Structural analysis of the EGFR/HER3 heterodimer reveals the molecular basis for activating HER3 mutations

Research Article

Sci. Signal., 2 December 2014
Vol. 7, Issue 354, p. ra114
DOI: 10.1126/scisignal.2005786

Peter Littlefield1, Lijun Liu1, Venkatesh Mysore2, Yibing Shan2, David E. Shaw2,3, and Natalia Jura1,4,*

1 Cardiovascular Research Institute, University of California San Francisco, San Francisco, CA 94158, USA.
2 D. E. Shaw Research, New York, NY 10036, USA.
3 Department of Biochemistry and Molecular Biophysics, Columbia University, New York, NY 10032, USA.
4 Department of Cellular and Molecular Pharmacology, University of California San Francisco, San Francisco, CA 94158, USA.

* Corresponding author. E-mail: natalia.jura@ucsf.edu

要約 ヒト上皮増殖因子受容体(HER)チロシンキナーゼは、ホモ二量体およびヘテロ二量体を形成して下流シグナル伝達経路を活性化する。HER3は、いくつかのヒト悪性腫瘍の発生に寄与する触媒機能の損なわれたHERファミリーの一員であり、がんのサブセットにおいて変異している。HER3シグナル伝達は、触媒活性のある相手、とりわけ上皮増殖因子受容体(EGFR)(HER1としても知られるファミリー創設メンバー)またはHER2とのヘテロ二量体化に依存する。触媒活性のあるHERファミリーメンバーで構成されるホモ二量体複合体の活性は、2つのキナーゼドメイン間のアロステリックな活性化に依存する。
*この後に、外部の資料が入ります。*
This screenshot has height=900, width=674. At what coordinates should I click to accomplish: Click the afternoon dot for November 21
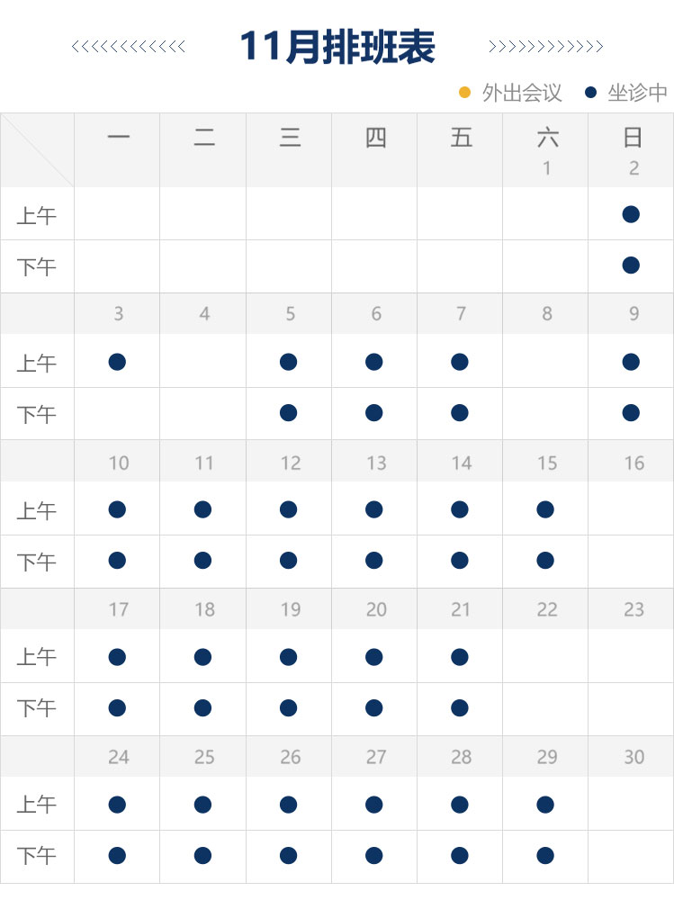pos(460,707)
触媒活性のあるHERファミリーメンバーとのヘテロ二量体化を介したHER3シグナル伝達の構造的基盤を明らかにするために、われわれは単離されたEGFRとHER3のキナーゼドメインによって形成されたヘテロ二量体複合体の結晶構造を解明した。その構造は、HER3がEGFRのアロステリック活性化因子であることを示しており、ヘテロ二量体化を介したHERファミリーメンバーの活性化の際にそのアロステリック機構が保存された役割を果たすことが明らかになった。がんに関連するHER3変異の分子レベルでの影響を理解するために、われわれはHER3変異体の2つのキナーゼドメインの構造を解析した。いずれもEGFRのキナーゼドメインとヘテロ二量体複合体を形成した。これら複合体の構造は、生化学的解析と分子動力学シミュレーションとの組み合わせによって、がんに関連するHER3変異体が二量体化のインターフェースにおける局所的相互作用の再設計によってHER3のアロステリック活性化因子の機能を亢進することを示していた。
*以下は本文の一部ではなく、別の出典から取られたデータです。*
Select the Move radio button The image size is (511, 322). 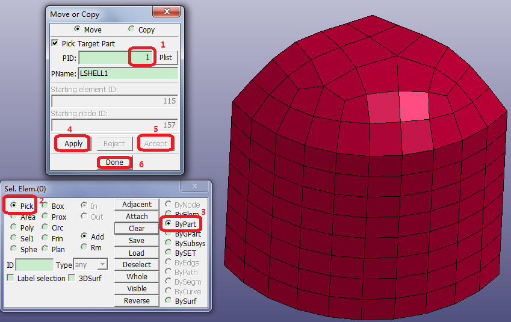click(77, 29)
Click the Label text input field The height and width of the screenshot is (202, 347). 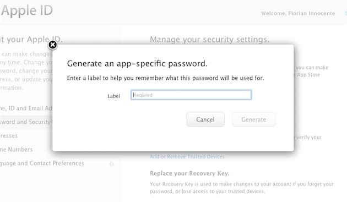(191, 95)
P. Littlefield, L. Liu, V. Mysore, Y. Shan, D. E. Shaw, and N. Jura, Structural analysis of the EGFR/HER3 heterodimer reveals the molecular basis for activating HER3 mutations. Sci. Signal. 7, ra114 (2014).